Structure-Based Virtual Screening in Oncology: Repurposing FDAApproved Drugs for Breast Cancer

Structure-based virtual screening (SBVS) has been recently established as a significant and fruitful computational method in drug repurposing, where drugs already approved by the FDA are screened for their potential therapeutic effects against breast cancer. This review lays down the principles of SBVS while broaching important computational programs such as molecular docking software, molecular dynamic simulation, and AI-driven predictive models.
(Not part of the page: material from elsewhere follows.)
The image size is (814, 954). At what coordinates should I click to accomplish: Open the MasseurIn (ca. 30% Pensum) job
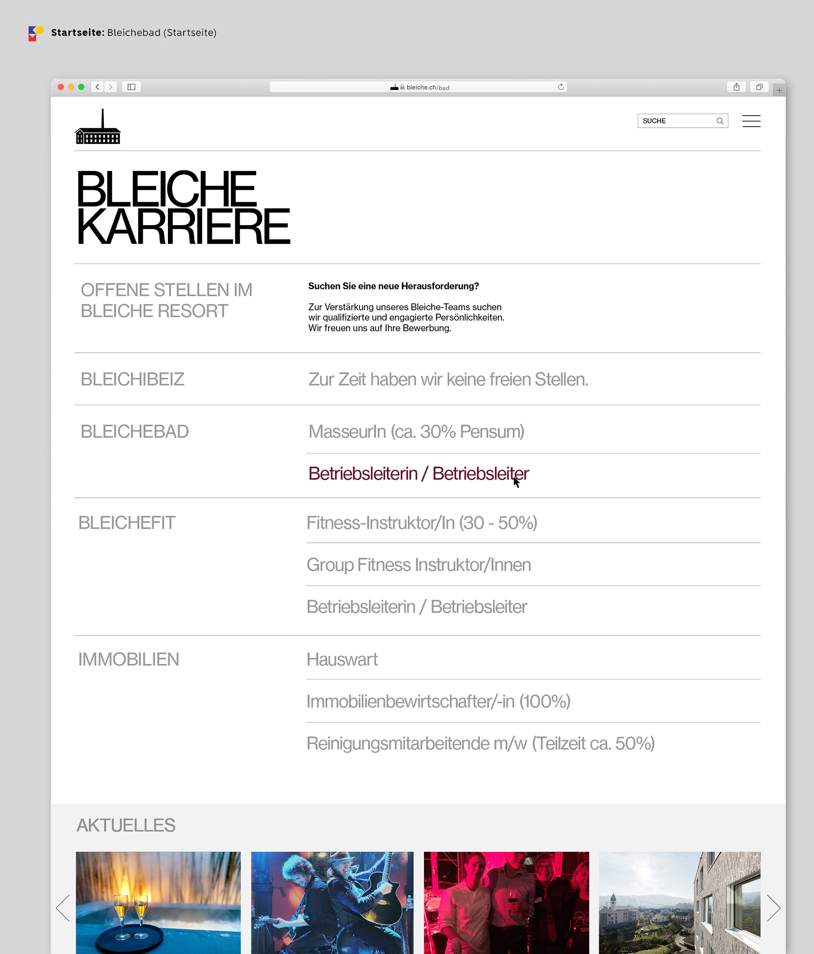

Databases of drug repositioning such as DrugBank, PubChem, and ChEMBL provide comprehensive datasets mandatory for virtual screening. The past few years have seen SBVS emerge as a tool for drug repurposing with exciting new candidates. Some of these are metformin, statins, NSAIDs, beta-blockers, and antidepressants, with anti-cancer activities reported through a plethora of mechanisms. However, accuracy limits, experimental validation, and regulatory hurdles impede clinical translation. The way forward envisions approaches integrating AI, multi-target drug strategies, and personalized medicine to enhance SBVS's suitability and reliability in oncology. Utilizing computational methods and an inter-disciplinary dynamic, drug repurposing with SBVS is anticipated to get very far and create a viable toolkit for breast cancer therapeutic discovery.